Perhaps today’s political leaders should note the late Don Chipp, former leader of the Australian Democrats, who described in the party’s first issue of its journal in 1977 how the then newly established party should develop policy:
... what we can do, and I believe that this purpose should underlie all our policies, is to set a legislative, social and economic framework in which kindness, generosity and wisdom can compete on better than equal terms with the greed, materialisms and mere cleverness which characterises so much of our present society.
Some 33 years on, the passage of time does not diminish the essence of Chipp’s philosophical policy underpinnings, and is particularly pertinent today on the issue and treatment of asylum seekers.
Controversy continues in Australia’s political debate on the treatment of asylum seekers. It’s a controversy which unfortunately and ungraciously plays itself out along the low road of politics, and which seems to escalate in prominence and with precision as a political theme around election time.

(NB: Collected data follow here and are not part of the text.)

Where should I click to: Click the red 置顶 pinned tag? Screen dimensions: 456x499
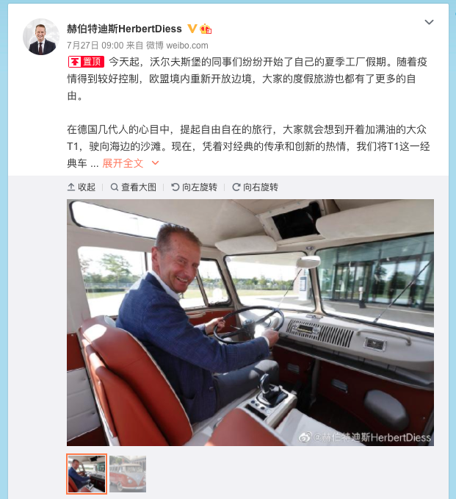pyautogui.click(x=86, y=62)
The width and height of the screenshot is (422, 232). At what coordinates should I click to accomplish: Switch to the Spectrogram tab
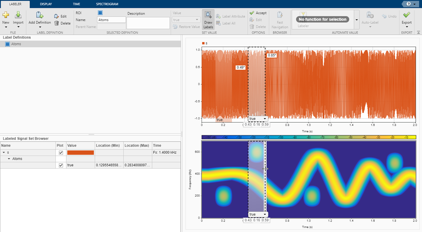click(107, 4)
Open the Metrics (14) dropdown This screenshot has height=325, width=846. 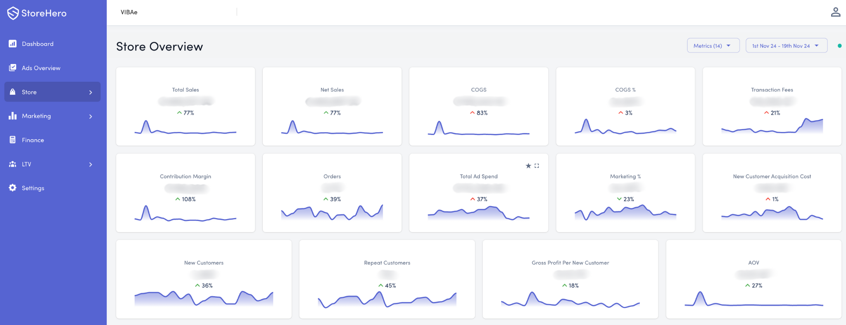[x=713, y=45]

While there may have been a fleeting moment of expectation that the 2007 election victory of the Labor Government ushered in a time in which the politics of hope prevailed over the Coalition’s politics of fear, the latter is well and truly alive in Australian politics. It is predicated on preying on people’s irrational fears. You could be forgiven in thinking Australian borders are being infiltrated by alien forces from the north which threatens to undermine Australia’s security, prosperity and our way of life.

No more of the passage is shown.